SOURCE EXTRACT START

Social ecological perspective is a discipline which tries to look into various results and correlation of social factors in the environment. It also examines the interaction among people within a certain natural environment and the challenges on the important affordances for knowledge which are provided by the very environment. Generally it provides the insight on how people in a certain environment influence one another in a way (Naess, 1989). This way, ecology is both reactive and creative; it also makes people contemplate on the changes within the system and around the environment. Social ecological systems go beyond an individual, since the world we live in have a greater impact on how we live.

SOURCE EXTRACT END
RECORDS START

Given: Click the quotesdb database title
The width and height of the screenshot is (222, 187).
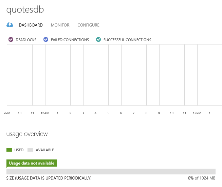Looking at the screenshot, I should (x=25, y=10).
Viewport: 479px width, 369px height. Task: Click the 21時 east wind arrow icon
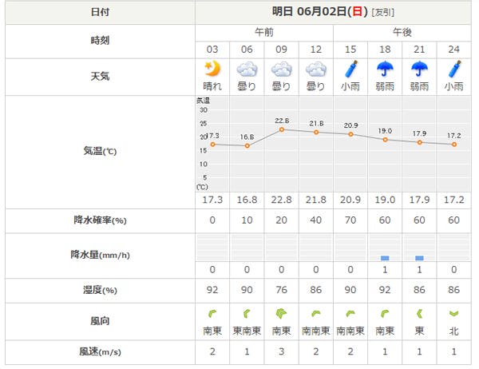point(419,314)
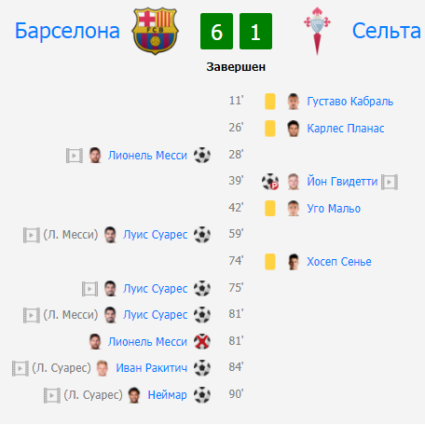Open Неймар player profile
Image resolution: width=425 pixels, height=425 pixels.
pos(167,395)
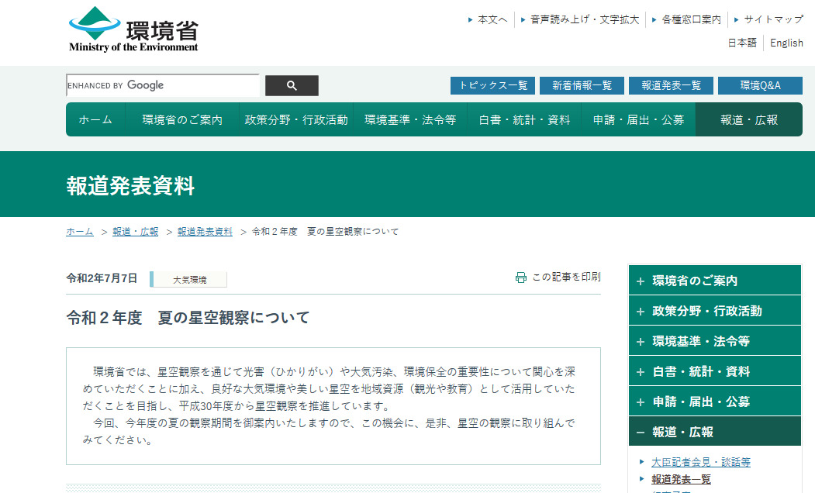Expand the 申請・届出・公募 sidebar section

tap(713, 402)
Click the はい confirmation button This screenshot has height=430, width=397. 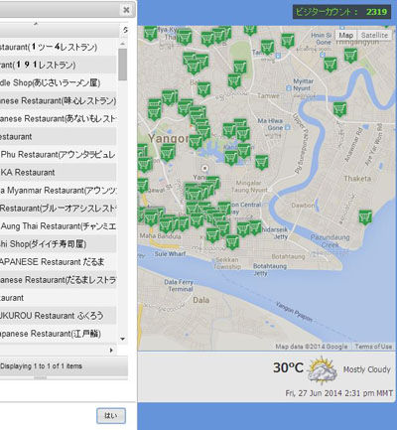(x=111, y=415)
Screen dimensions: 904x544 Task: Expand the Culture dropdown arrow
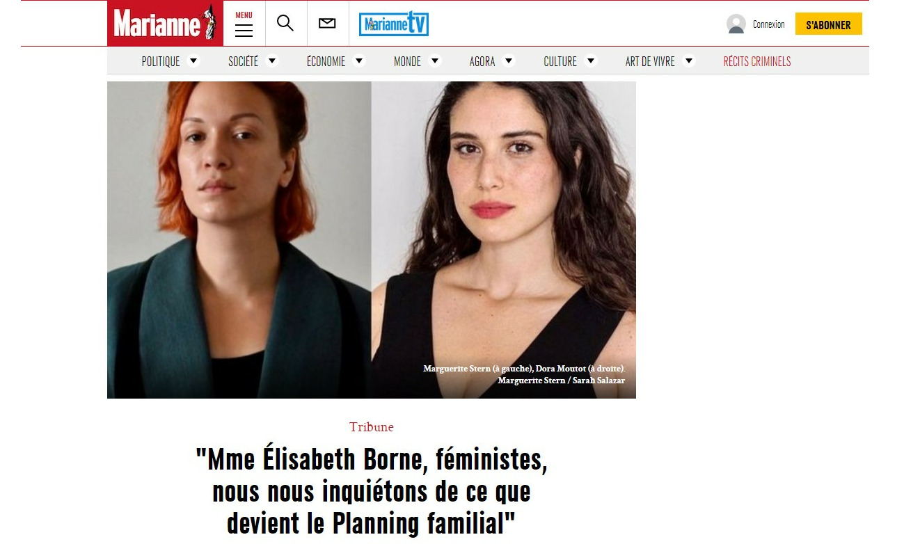pos(591,61)
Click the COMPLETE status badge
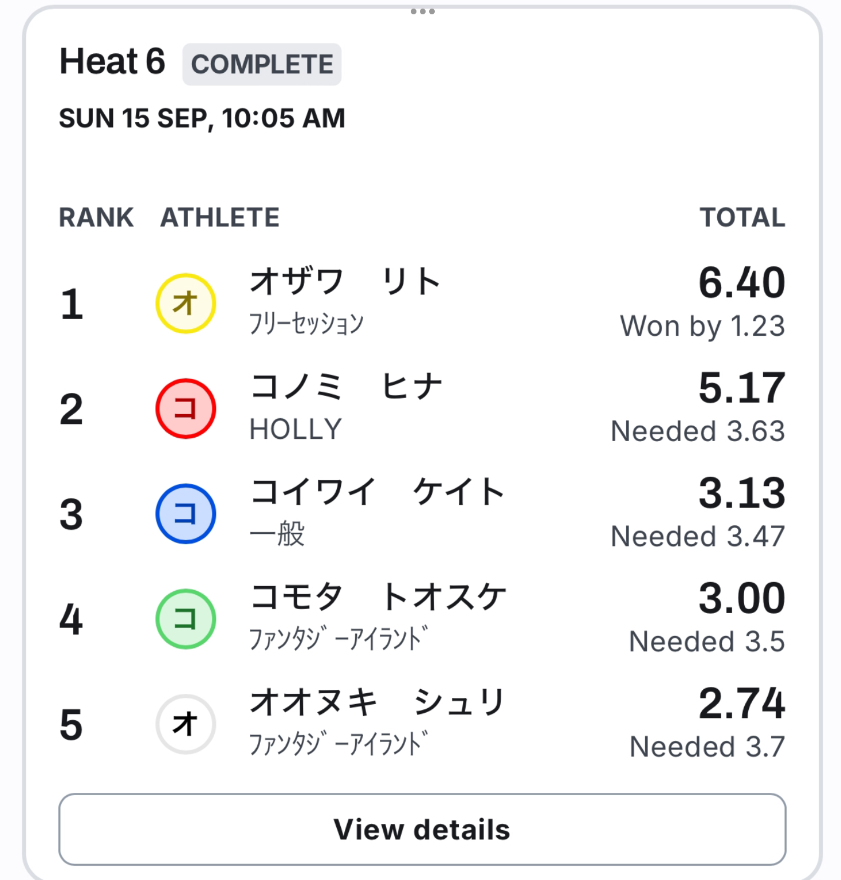Viewport: 841px width, 880px height. pyautogui.click(x=262, y=64)
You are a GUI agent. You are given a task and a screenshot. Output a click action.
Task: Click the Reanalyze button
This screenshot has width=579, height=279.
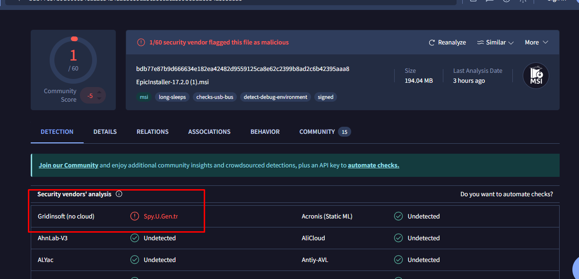point(447,43)
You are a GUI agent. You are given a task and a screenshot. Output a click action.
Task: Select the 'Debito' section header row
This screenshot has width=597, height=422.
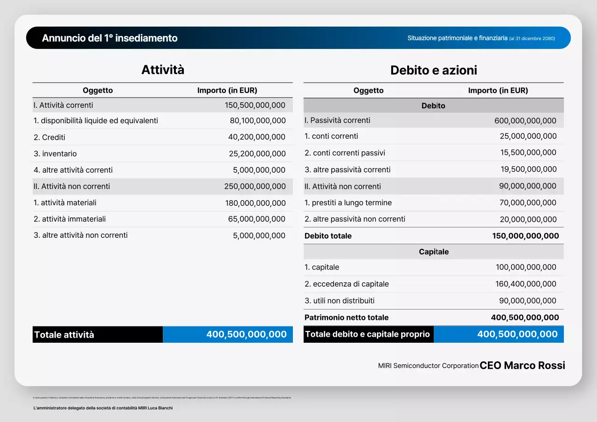[x=433, y=105]
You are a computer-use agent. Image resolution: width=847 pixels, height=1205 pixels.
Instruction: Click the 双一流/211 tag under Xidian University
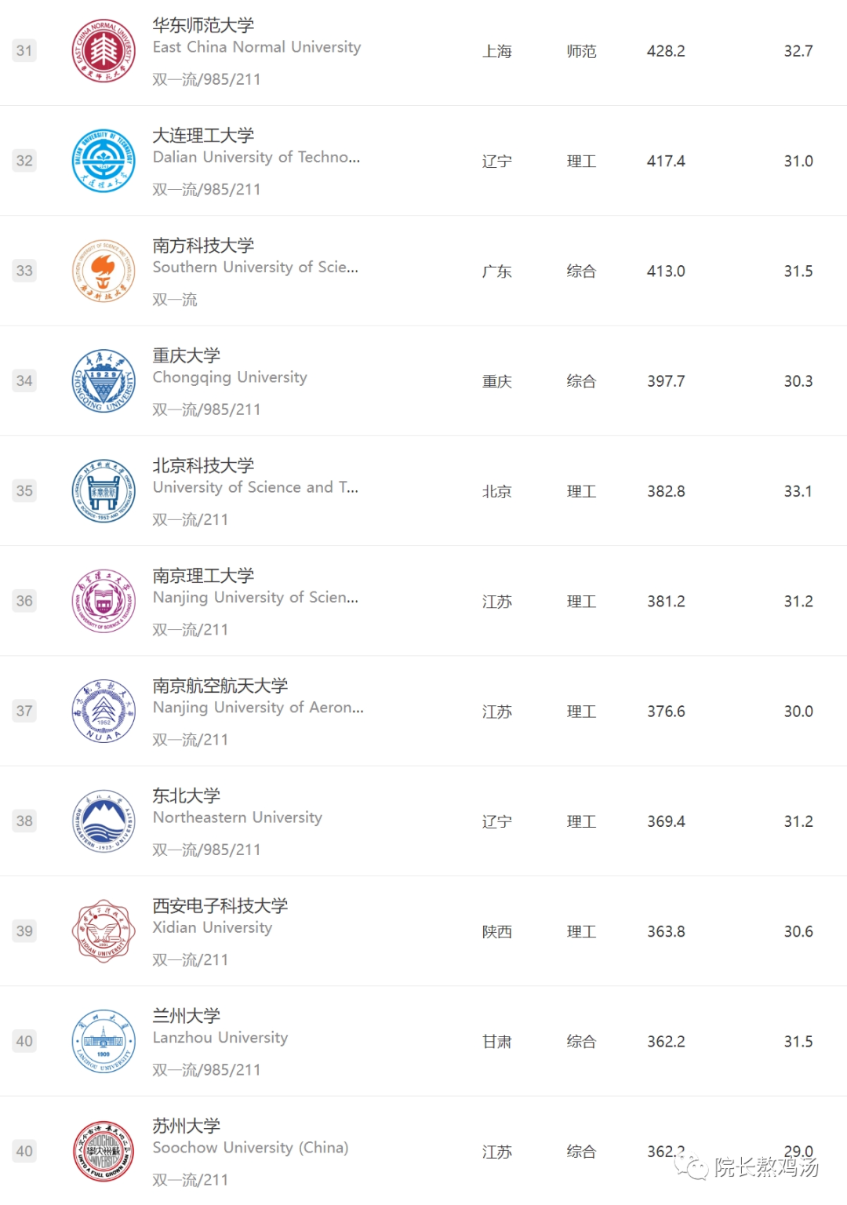[x=190, y=959]
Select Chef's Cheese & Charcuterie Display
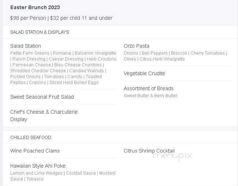This screenshot has height=186, width=238. (44, 116)
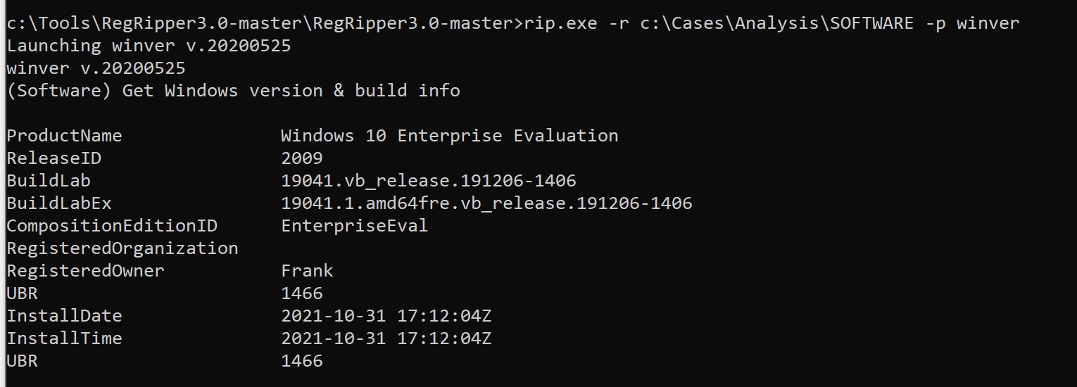
Task: Click the CompositionEditionID label
Action: click(112, 226)
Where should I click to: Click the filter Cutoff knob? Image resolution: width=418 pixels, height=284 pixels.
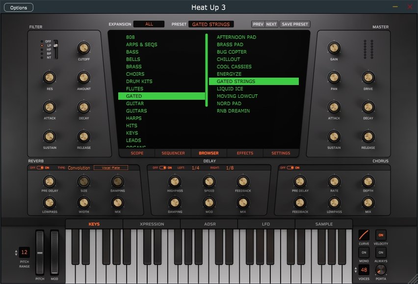83,48
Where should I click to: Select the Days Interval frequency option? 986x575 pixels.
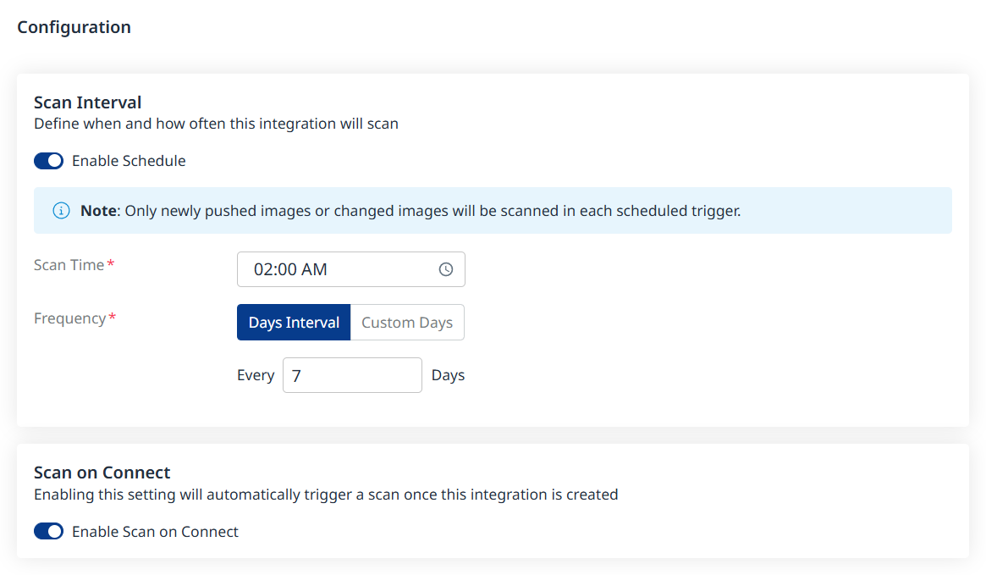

RECORDS END

HOW TO COMPLETE THIS TASK: According to the passage on social ecological perspective, which two qualities does ecology have?

FINISHED EXERCISE: Ecology is both reactive and creative.